Universities, which also depend on council means tests to calculate tuition fees, are being asked to delay their bills to any students affected by administrative problems until essential paperwork has been completed.

Councils are facing major delays in implementing the new income assessments at the heart of the Government's reform of student finance, which comes into force in full for the first time this year.

They warned last month that hundreds of thousands of students could face a penniless start to the university year this autumn because of problems with computer systems designed to calculate parents' incomes. Means tests to calculate the income of students' parents are crucial to the system as they determine how much each student must pay in tuition fees and how much they can borrow in student loans to cover living expenses.

A failure in the means test system would cause particular problems this year because for the first time there will be no grants to act as a safety net for the 350,000 students who will start at university in October.

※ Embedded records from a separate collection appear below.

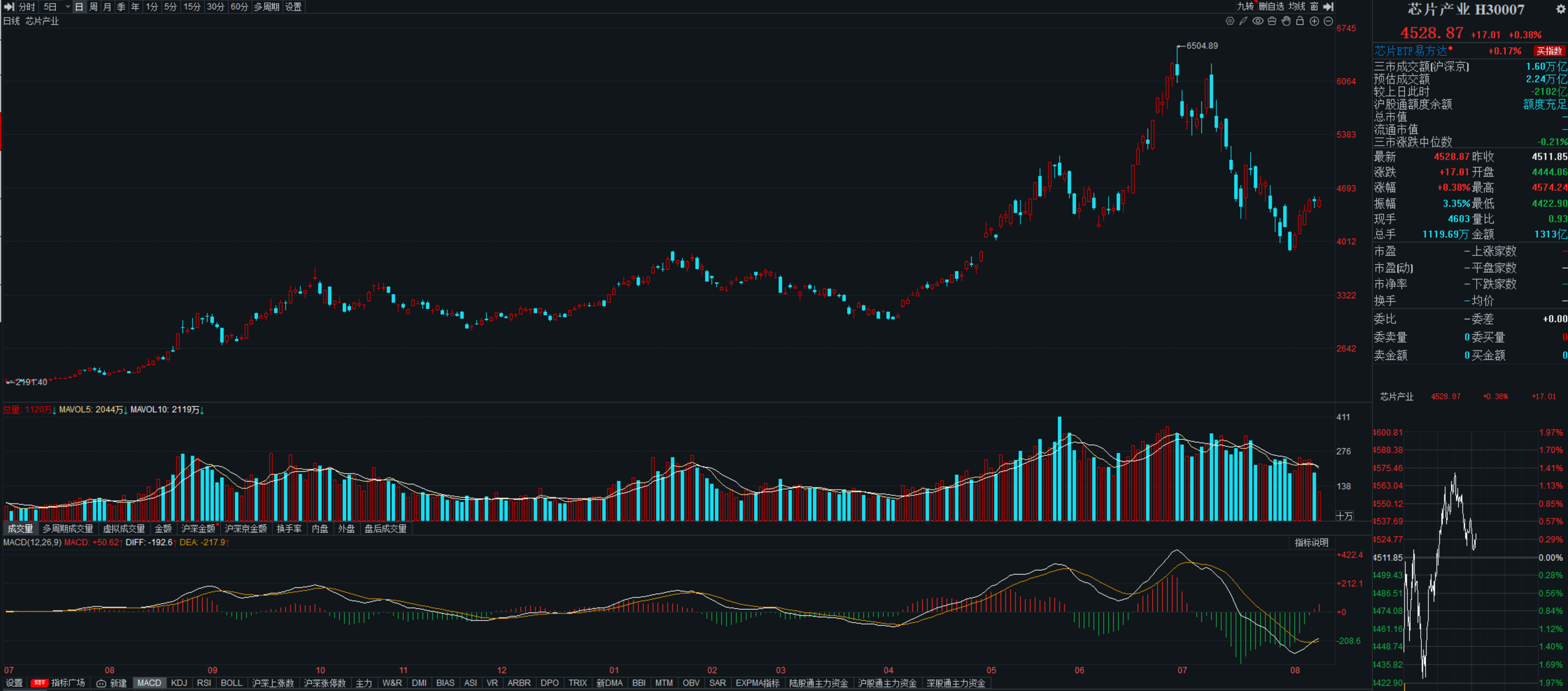Toggle the eye visibility icon on chart
Viewport: 1568px width, 691px height.
click(1258, 21)
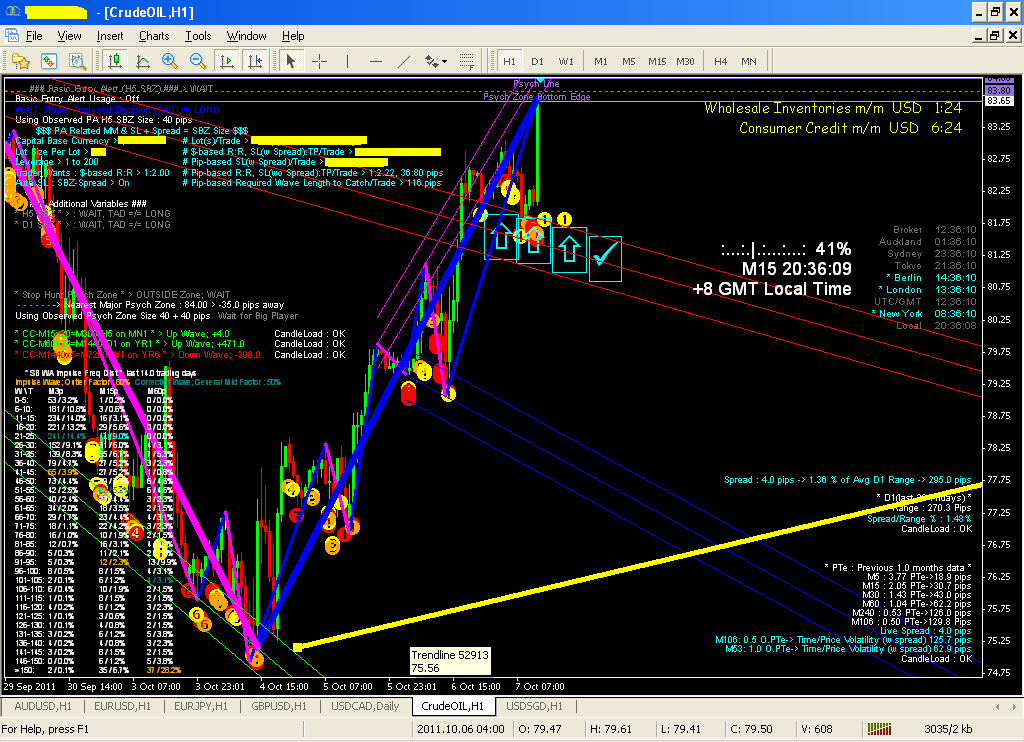
Task: Switch to the USDCAD,Daily chart tab
Action: point(367,705)
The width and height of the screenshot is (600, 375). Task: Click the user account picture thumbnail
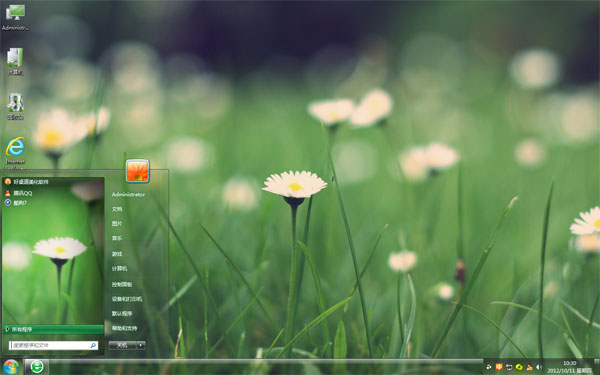(137, 171)
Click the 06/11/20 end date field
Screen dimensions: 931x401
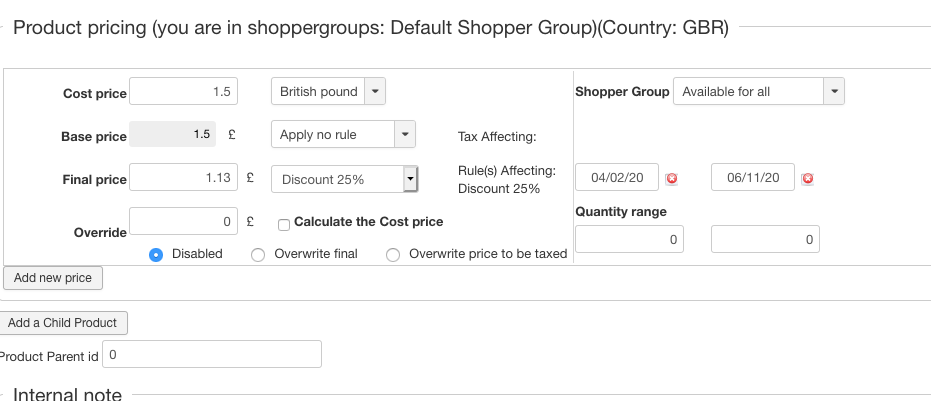(x=753, y=178)
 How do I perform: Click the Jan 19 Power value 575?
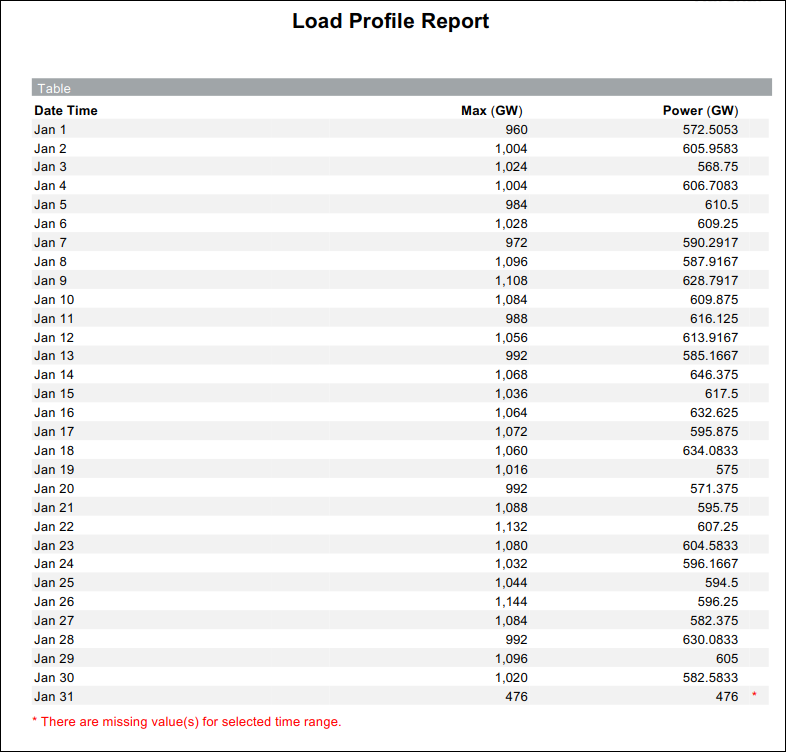726,469
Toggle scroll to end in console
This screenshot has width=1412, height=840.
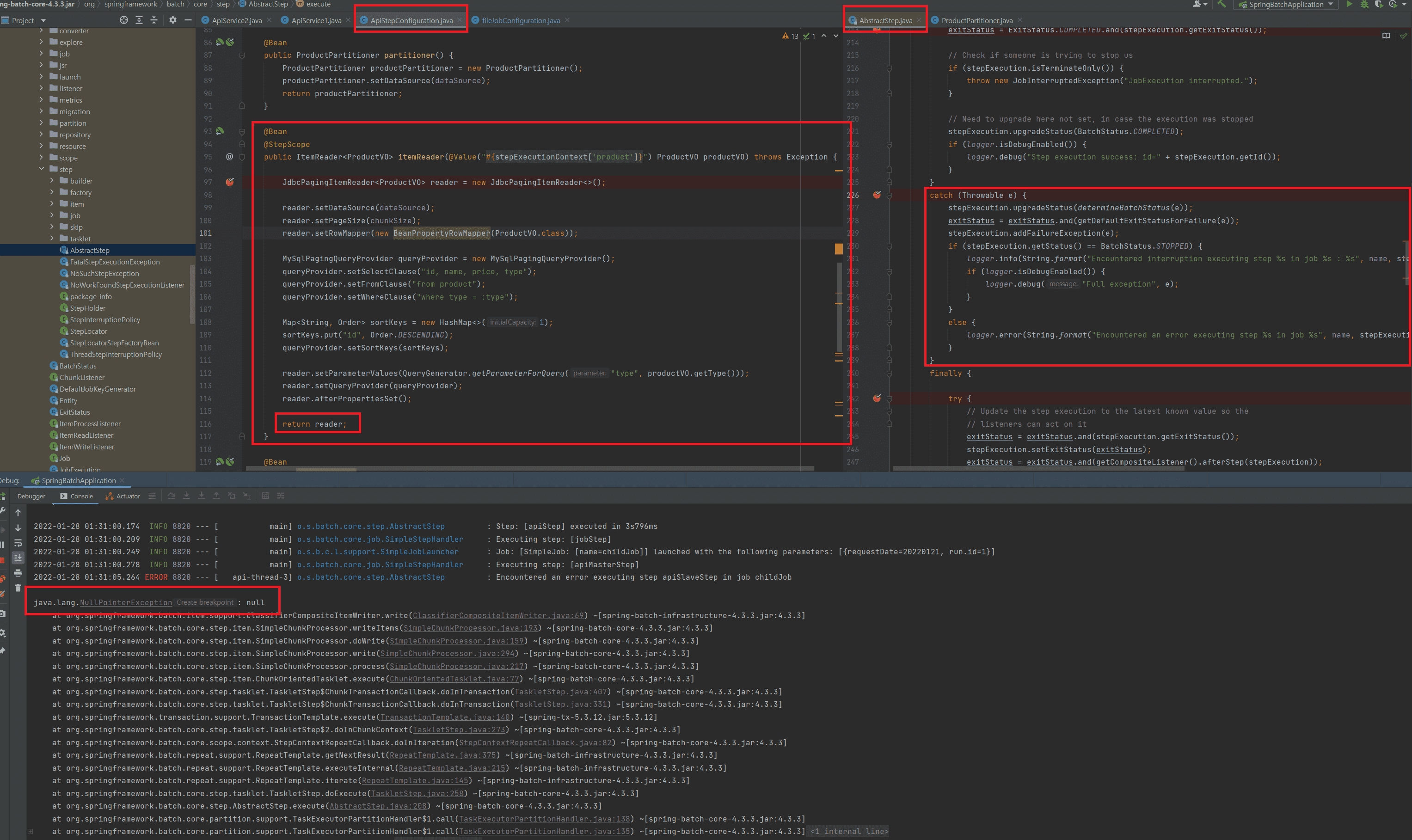[18, 558]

Under the new "fast-track" system councils which fail to meet the 18 August deadline for completing means tests can authorise the Student Loan Company to pay out three quarters of the student loan - the minimum entitlement for all students - at the start of term. The rest of the loans, up to a total of pounds 3,635 depending on parents' incomes will be paid out when the means test has been completed.

Guidelines sent to councils said that the non-means tested loans should apply to "late applicants and any other students for whom local education authorities judge that the financial assessment will not be done in time to ensure that the student gets a cheque at the start of term".

Andrew Pakes, the National Union of Students president, said: "This is a consequence of a young and rather ill thought out system, but the Government and the Student Loans Company have taken a responsible attitude. There's no reason why students should be left without money on the first day of term."

A spokeswoman for the Local Government Association said: "The fast track system means they can get some money. But awards officers would rather get the means testing right rather than do half the process now and half later." Sarah Hall, of Westminster Council, said the fast track system would lead to a better deal for students than in previous years.

A spokeswoman for the Department for Education and Employment, insisted that the system would work as planned. "Students will get their first cheque in time for the start of term," she said. "The vast majority of local education authorities are on course to complete means testing on time."